One of our society’s most underutilized skills is listening. Technology’s enhancements have increased our ability to communicate, or have they? Effective communication involves both speaking (writing, drawing, photographs, graphics, etc.) and listening (understanding). While new technologies (including social media) offer many new and stimulating ways to express ourselves, have they really increased our listening skills?


Effective communication is the key to productive negotiations, and thus plays a starring role in successful mediations. So, communication skills (including listening) are important for a mediator and the parties to mediation.


Listening is one of the primary means of reaching the best (most wise) outcome in negotiations.

Listening for the interests that must be met in order for the other side to agree. Listening to what is important and not so important to them. Listening for opportunities to reach a win-win result, or a creative resolution that goes beyond the obvious. Listening for motivating factors. Listening for who is calling the shots and what their interests may be. A good negotiator is a good listener.


While mediation provides scenarios with increased opportunities for dispute resolution, it can hamper the ability to listen to the other side.

As we spend most of our time at mediation these days in caucuses, our ability to engage with the other side–to listen to the other side–is hampered. Therefore, the mediator plays an important role in effectively communicating what you would see, hear, and understand in face-to-face interactions with the other side. An effective mediator must understand the importance of listening and must also be a good listener.


Listening can be done actively and passively.

Passive listening allows someone who is “on a roll” and effectively speaking to finish their thoughts and express their emotions and feelings. But all listening is not and should not be passive. Active listening can reinforce and clarify thoughts, feelings, and emotions, and can encourage further or additional discourse. Active listening involves many skills and techniques such as asking open-ended questions, mirroring, reframing, and affirmation.
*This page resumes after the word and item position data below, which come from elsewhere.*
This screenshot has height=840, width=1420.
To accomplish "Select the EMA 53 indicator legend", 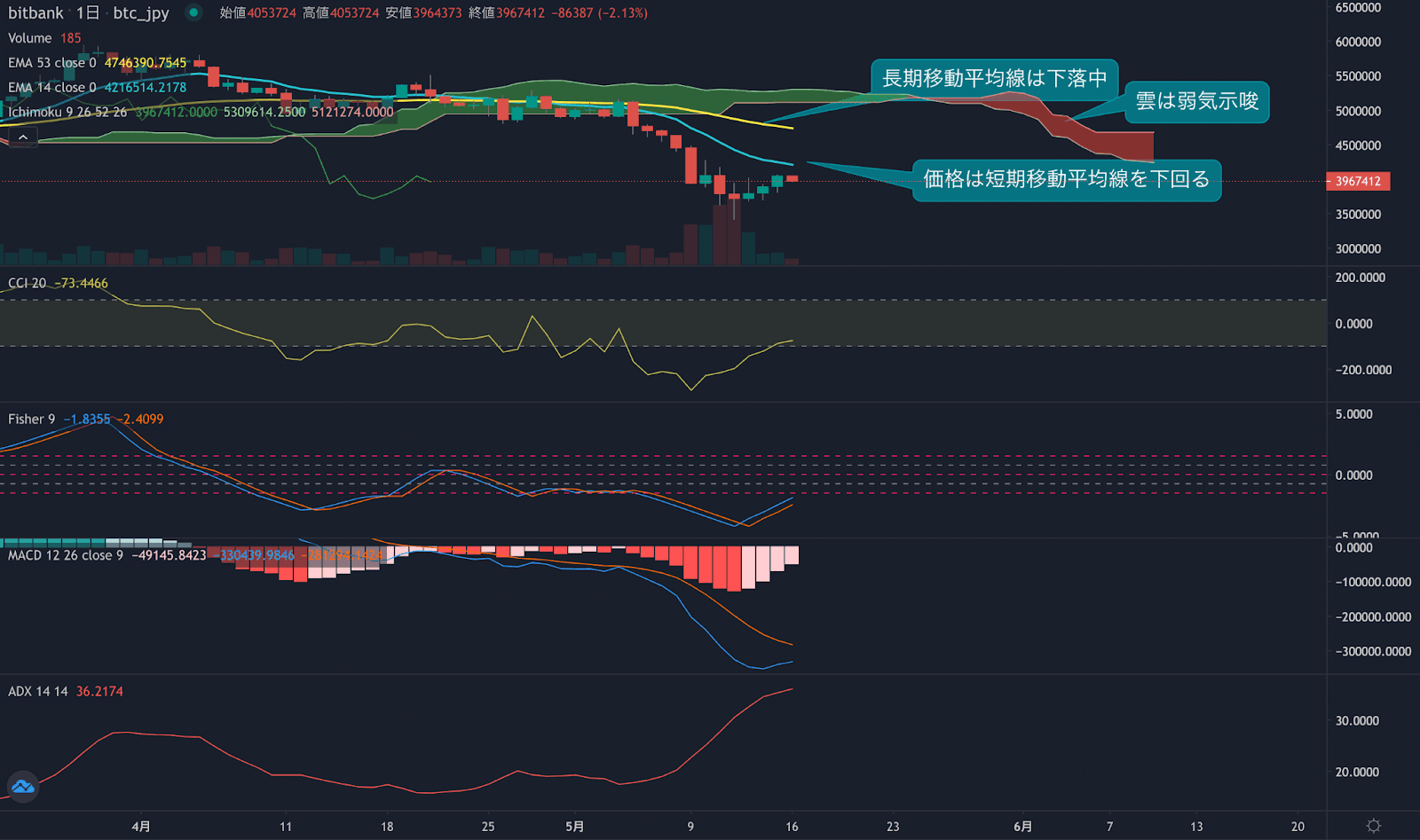I will click(51, 63).
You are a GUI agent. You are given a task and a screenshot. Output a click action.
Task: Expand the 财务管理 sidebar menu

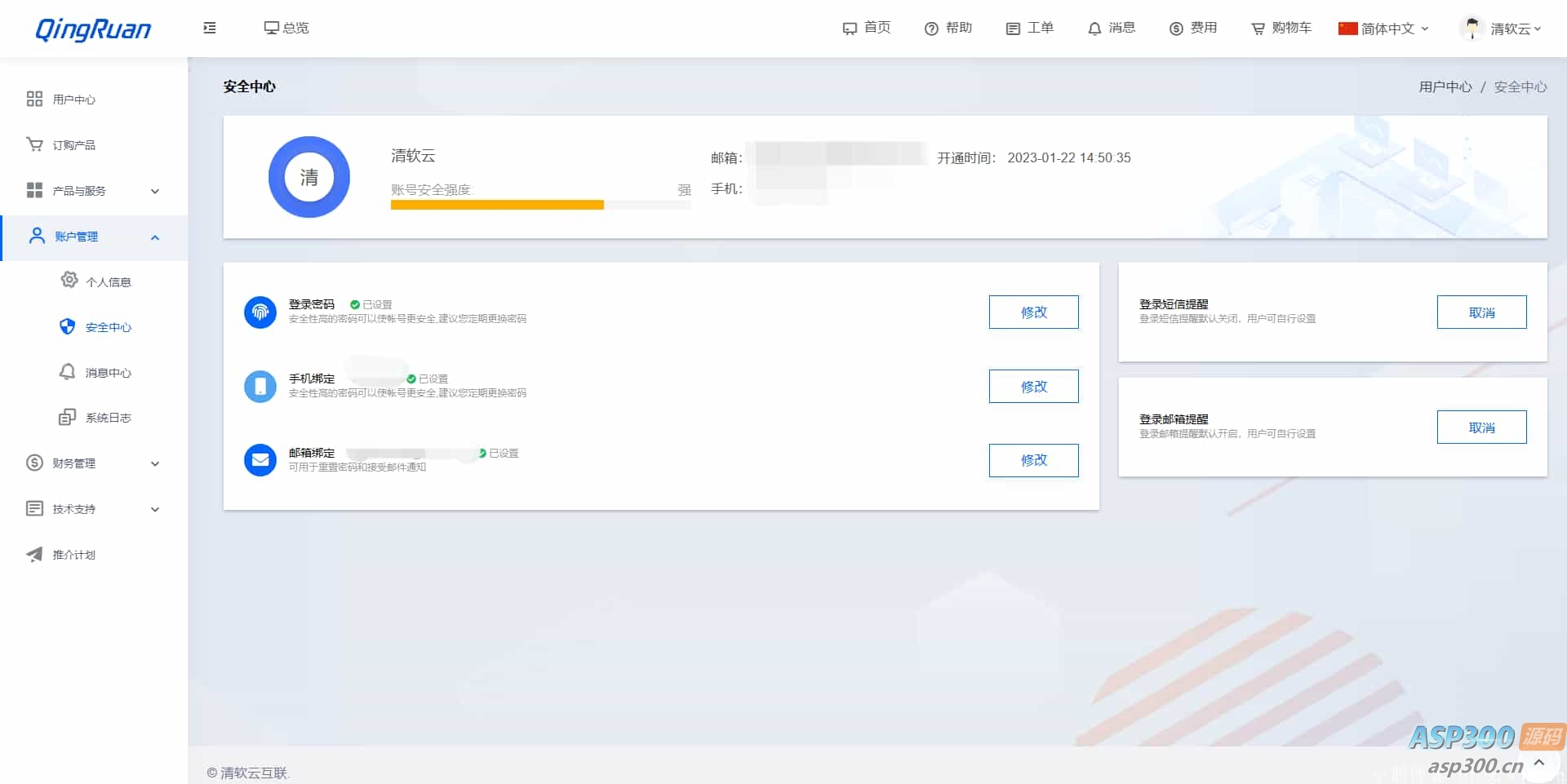(92, 463)
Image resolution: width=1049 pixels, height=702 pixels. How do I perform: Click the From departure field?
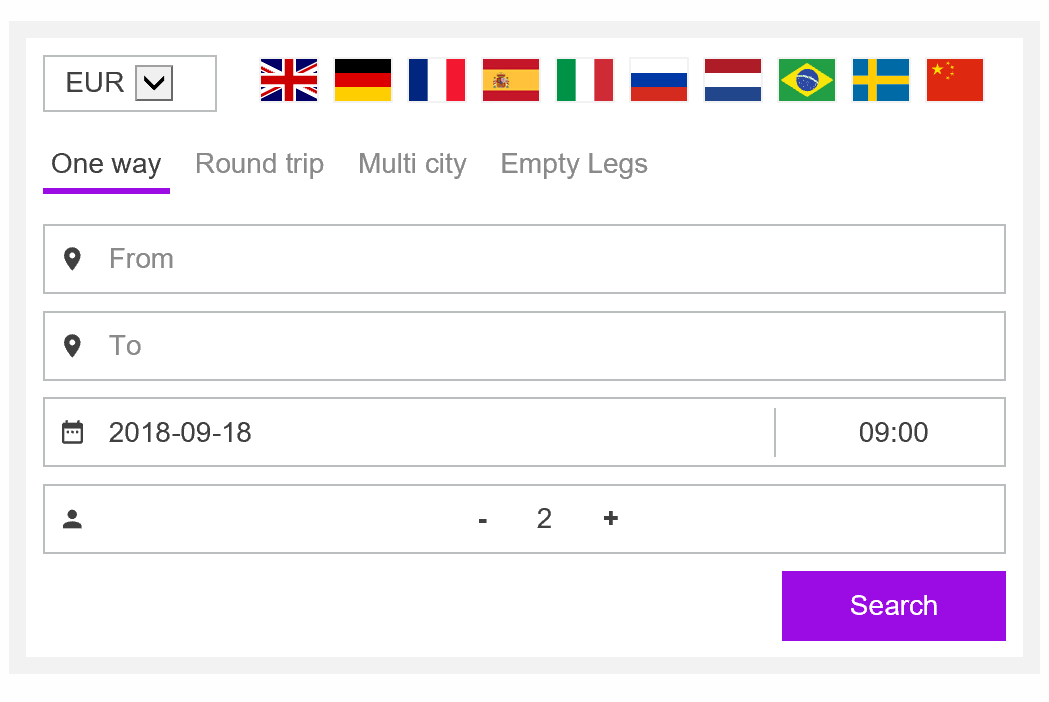(x=524, y=259)
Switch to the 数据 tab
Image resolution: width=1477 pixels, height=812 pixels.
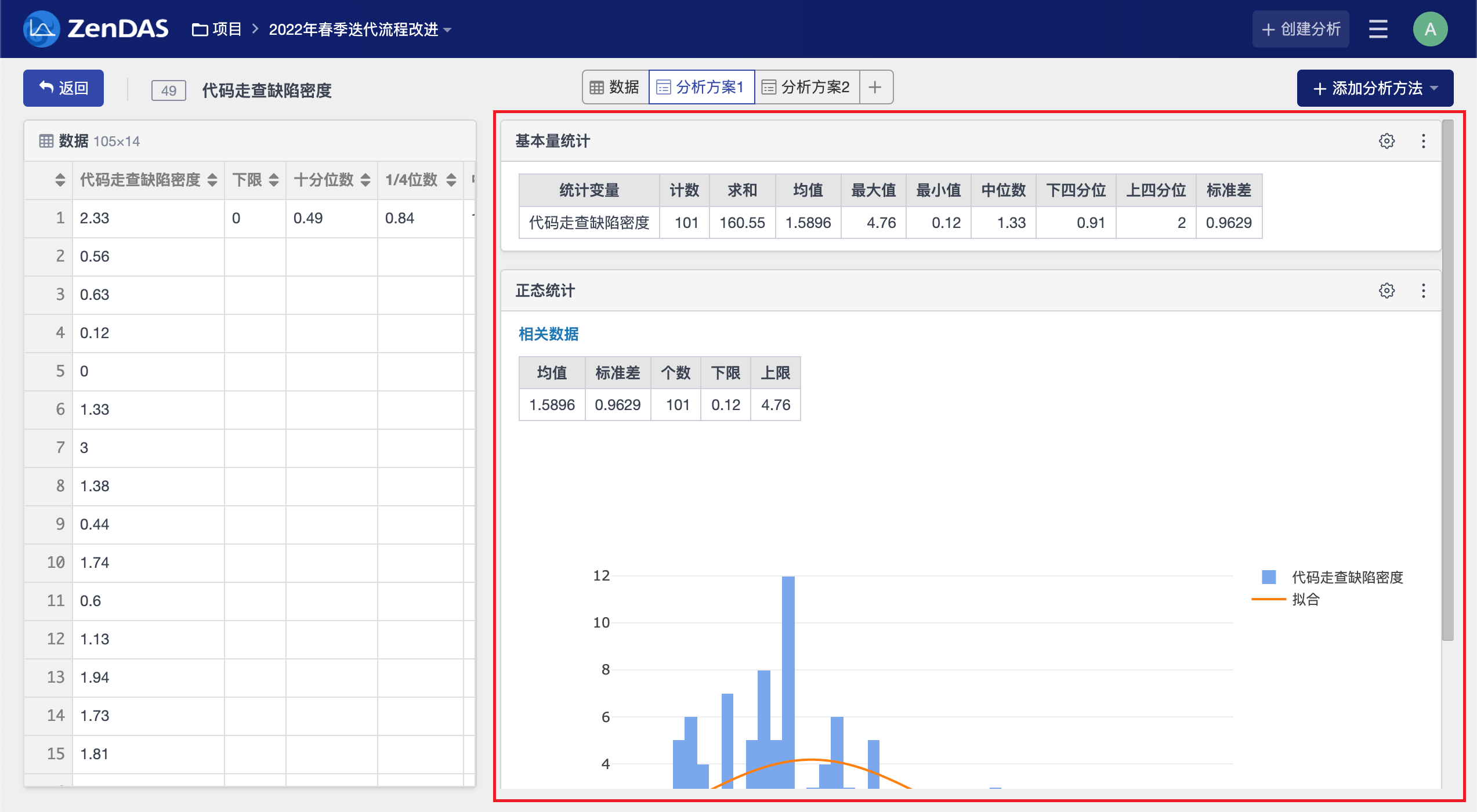pos(615,87)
Questions produce more fertile ground for listening than pontificating. And using specific strategic active listening skills fertilize that plowed ground.


Many mediators, especially those who mediate a large number of similar cases, quickly quit listening. They believe that they know where a case will settle (or should settle) and become too passive or worse intentionally or unintentionally attempt to drive the negotiations to that point. Nothing is more frustrating for a negotiating party. If you believe this is happening in your mediation, say something. Ask questions. Force the mediator to work for you and engage in the process. If the mediator has an opinion, ask for it. And then ask why. The exchange could prove very helpful.